### What is required
Write out the full listing again. Make no alterations.

### Input
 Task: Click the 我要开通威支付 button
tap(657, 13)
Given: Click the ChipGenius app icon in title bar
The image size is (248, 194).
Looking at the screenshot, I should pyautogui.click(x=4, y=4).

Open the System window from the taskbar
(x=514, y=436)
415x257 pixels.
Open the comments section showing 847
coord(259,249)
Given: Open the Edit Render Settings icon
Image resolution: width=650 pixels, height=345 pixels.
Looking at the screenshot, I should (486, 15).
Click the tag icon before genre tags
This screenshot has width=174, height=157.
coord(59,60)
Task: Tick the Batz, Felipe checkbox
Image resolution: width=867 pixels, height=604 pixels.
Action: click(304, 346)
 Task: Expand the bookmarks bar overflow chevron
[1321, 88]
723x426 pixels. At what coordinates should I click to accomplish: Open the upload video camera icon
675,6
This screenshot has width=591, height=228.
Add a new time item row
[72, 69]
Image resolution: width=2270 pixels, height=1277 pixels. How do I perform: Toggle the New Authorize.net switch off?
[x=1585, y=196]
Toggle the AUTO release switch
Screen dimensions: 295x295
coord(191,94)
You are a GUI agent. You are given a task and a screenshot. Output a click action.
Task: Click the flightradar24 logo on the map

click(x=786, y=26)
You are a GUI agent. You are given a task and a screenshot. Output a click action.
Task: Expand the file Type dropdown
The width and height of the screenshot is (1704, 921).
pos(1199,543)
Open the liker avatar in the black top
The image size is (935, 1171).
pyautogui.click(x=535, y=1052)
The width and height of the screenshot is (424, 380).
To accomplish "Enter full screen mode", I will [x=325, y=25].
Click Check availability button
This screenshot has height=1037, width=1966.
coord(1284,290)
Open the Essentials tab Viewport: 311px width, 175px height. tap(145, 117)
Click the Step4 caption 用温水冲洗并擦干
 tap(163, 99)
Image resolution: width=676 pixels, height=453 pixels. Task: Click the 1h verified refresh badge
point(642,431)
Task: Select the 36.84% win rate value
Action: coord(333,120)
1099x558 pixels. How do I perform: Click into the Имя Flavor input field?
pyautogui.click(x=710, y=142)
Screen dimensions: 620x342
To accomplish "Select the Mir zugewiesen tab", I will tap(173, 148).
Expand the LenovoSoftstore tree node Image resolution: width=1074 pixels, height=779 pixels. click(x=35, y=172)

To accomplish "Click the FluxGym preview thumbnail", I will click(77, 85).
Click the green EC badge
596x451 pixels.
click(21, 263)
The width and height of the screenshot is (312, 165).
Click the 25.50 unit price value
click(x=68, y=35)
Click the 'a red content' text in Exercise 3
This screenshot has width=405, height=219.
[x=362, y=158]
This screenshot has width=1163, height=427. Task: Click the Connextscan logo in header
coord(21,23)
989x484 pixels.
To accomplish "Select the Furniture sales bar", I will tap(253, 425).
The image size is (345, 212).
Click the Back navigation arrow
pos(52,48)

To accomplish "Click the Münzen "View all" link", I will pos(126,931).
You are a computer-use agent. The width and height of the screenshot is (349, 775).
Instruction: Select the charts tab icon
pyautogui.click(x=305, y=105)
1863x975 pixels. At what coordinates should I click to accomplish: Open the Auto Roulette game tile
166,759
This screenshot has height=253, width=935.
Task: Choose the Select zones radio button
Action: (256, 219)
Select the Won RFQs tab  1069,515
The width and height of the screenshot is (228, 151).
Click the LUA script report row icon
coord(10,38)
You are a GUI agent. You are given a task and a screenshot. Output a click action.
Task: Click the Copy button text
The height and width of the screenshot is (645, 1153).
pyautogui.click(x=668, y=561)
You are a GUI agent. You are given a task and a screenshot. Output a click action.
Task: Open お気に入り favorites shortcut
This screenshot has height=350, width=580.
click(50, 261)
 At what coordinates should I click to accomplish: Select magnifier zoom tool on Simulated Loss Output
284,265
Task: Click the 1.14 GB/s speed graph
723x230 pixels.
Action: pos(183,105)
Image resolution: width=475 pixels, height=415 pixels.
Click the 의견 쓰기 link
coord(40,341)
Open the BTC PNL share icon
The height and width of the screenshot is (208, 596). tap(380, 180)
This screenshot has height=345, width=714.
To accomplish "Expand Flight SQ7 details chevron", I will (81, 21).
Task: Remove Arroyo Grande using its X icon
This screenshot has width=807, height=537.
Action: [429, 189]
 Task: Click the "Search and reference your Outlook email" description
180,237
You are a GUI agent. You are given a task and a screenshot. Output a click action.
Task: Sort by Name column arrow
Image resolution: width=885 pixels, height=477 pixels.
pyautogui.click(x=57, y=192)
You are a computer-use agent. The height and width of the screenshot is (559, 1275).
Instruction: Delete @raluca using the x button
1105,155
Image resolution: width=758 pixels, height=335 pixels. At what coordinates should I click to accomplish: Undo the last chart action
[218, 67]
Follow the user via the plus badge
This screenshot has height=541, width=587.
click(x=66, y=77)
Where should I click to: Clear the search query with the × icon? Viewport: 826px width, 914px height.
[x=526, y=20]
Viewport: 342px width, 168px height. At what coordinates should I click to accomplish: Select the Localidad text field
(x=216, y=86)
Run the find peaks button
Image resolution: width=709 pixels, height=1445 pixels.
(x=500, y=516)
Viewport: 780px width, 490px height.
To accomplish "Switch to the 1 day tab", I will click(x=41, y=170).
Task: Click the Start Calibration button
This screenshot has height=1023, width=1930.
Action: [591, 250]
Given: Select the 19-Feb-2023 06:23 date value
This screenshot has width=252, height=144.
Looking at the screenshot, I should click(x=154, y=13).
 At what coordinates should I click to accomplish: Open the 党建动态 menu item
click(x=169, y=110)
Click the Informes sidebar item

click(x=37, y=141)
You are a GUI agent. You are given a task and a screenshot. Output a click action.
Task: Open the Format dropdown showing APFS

### Exercise solution
 Task: Click the 我要开通威支付 button
tap(657, 13)
Given: Click the ChipGenius app icon in title bar
The image size is (248, 194).
Looking at the screenshot, I should pyautogui.click(x=4, y=4).

Open the System window from the taskbar
(x=514, y=436)
415x257 pixels.
Open the comments section showing 847
coord(259,249)
Given: Open the Edit Render Settings icon
Image resolution: width=650 pixels, height=345 pixels.
Looking at the screenshot, I should (486, 15).
Click the tag icon before genre tags
This screenshot has width=174, height=157.
coord(59,60)
Task: Tick the Batz, Felipe checkbox
Image resolution: width=867 pixels, height=604 pixels.
Action: click(304, 346)
 Task: Expand the bookmarks bar overflow chevron
[1321, 88]
723x426 pixels. At what coordinates should I click to accomplish: Open the upload video camera icon
675,6
This screenshot has width=591, height=228.
Add a new time item row
[72, 69]
Image resolution: width=2270 pixels, height=1277 pixels. How do I perform: Toggle the New Authorize.net switch off?
[x=1585, y=196]
Toggle the AUTO release switch
Screen dimensions: 295x295
coord(191,94)
You are a GUI agent. You are given a task and a screenshot. Output a click action.
Task: Click the flightradar24 logo on the map

click(x=786, y=26)
You are a GUI agent. You are given a task and a screenshot. Output a click action.
Task: Expand the file Type dropdown
The width and height of the screenshot is (1704, 921).
pos(1199,543)
Open the liker avatar in the black top
The image size is (935, 1171).
pyautogui.click(x=535, y=1052)
The width and height of the screenshot is (424, 380).
To accomplish "Enter full screen mode", I will [x=325, y=25].
Click Check availability button
This screenshot has height=1037, width=1966.
coord(1284,290)
Open the Essentials tab Viewport: 311px width, 175px height. tap(145, 117)
Click the Step4 caption 用温水冲洗并擦干
 tap(163, 99)
Image resolution: width=676 pixels, height=453 pixels. Task: Click the 1h verified refresh badge
point(642,431)
Task: Select the 36.84% win rate value
Action: coord(333,120)
1099x558 pixels. How do I perform: Click into the Имя Flavor input field?
pyautogui.click(x=710, y=142)
Screen dimensions: 620x342
To accomplish "Select the Mir zugewiesen tab", I will tap(173, 148).
Expand the LenovoSoftstore tree node Image resolution: width=1074 pixels, height=779 pixels. click(x=35, y=172)

To accomplish "Click the FluxGym preview thumbnail", I will click(77, 85).
Click the green EC badge
596x451 pixels.
click(21, 263)
The width and height of the screenshot is (312, 165).
Click the 25.50 unit price value
click(x=68, y=35)
Click the 'a red content' text in Exercise 3
This screenshot has width=405, height=219.
[x=362, y=158]
This screenshot has width=1163, height=427. Task: Click the Connextscan logo in header
coord(21,23)
989x484 pixels.
To accomplish "Select the Furniture sales bar", I will tap(253, 425).
The image size is (345, 212).
Click the Back navigation arrow
pos(52,48)

To accomplish "Click the Münzen "View all" link", I will pos(126,931).
You are a computer-use agent. The width and height of the screenshot is (349, 775).
Instruction: Select the charts tab icon
pyautogui.click(x=305, y=105)
1863x975 pixels. At what coordinates should I click to accomplish: Open the Auto Roulette game tile
166,759
This screenshot has height=253, width=935.
Task: Choose the Select zones radio button
Action: (256, 219)
Select the Won RFQs tab  1069,515
The width and height of the screenshot is (228, 151).
Click the LUA script report row icon
coord(10,38)
You are a GUI agent. You are given a task and a screenshot. Output a click action.
Task: Click the Copy button text
The height and width of the screenshot is (645, 1153).
pyautogui.click(x=668, y=561)
You are a GUI agent. You are given a task and a screenshot. Output a click action.
Task: Open お気に入り favorites shortcut
This screenshot has height=350, width=580.
click(50, 261)
 At what coordinates should I click to accomplish: Select magnifier zoom tool on Simulated Loss Output
284,265
Task: Click the 1.14 GB/s speed graph
723x230 pixels.
Action: pos(183,105)
Image resolution: width=475 pixels, height=415 pixels.
Click the 의견 쓰기 link
coord(40,341)
Open the BTC PNL share icon
The height and width of the screenshot is (208, 596). tap(380, 180)
This screenshot has height=345, width=714.
To accomplish "Expand Flight SQ7 details chevron", I will (81, 21).
Task: Remove Arroyo Grande using its X icon
This screenshot has width=807, height=537.
Action: [429, 189]
 Task: Click the "Search and reference your Outlook email" description
180,237
You are a GUI agent. You are given a task and a screenshot. Output a click action.
Task: Sort by Name column arrow
Image resolution: width=885 pixels, height=477 pixels.
pyautogui.click(x=57, y=192)
You are a computer-use agent. The height and width of the screenshot is (559, 1275).
Instruction: Delete @raluca using the x button
1105,155
Image resolution: width=758 pixels, height=335 pixels. At what coordinates should I click to accomplish: Undo the last chart action
[218, 67]
Follow the user via the plus badge
This screenshot has height=541, width=587.
click(x=66, y=77)
Where should I click to: Clear the search query with the × icon? Viewport: 826px width, 914px height.
[x=526, y=20]
Viewport: 342px width, 168px height. At what coordinates should I click to accomplish: Select the Localidad text field
(x=216, y=86)
Run the find peaks button
Image resolution: width=709 pixels, height=1445 pixels.
(x=500, y=516)
Viewport: 780px width, 490px height.
To accomplish "Switch to the 1 day tab", I will click(x=41, y=170).
Task: Click the Start Calibration button
This screenshot has height=1023, width=1930.
Action: [591, 250]
Given: Select the 19-Feb-2023 06:23 date value
This screenshot has width=252, height=144.
Looking at the screenshot, I should click(x=154, y=13).
 At what coordinates should I click to accomplish: Open the 党建动态 menu item
click(x=169, y=110)
Click the Informes sidebar item

click(x=37, y=141)
You are a GUI agent. You are given a task and a screenshot. Output a click action.
Task: Open the Format dropdown showing APFS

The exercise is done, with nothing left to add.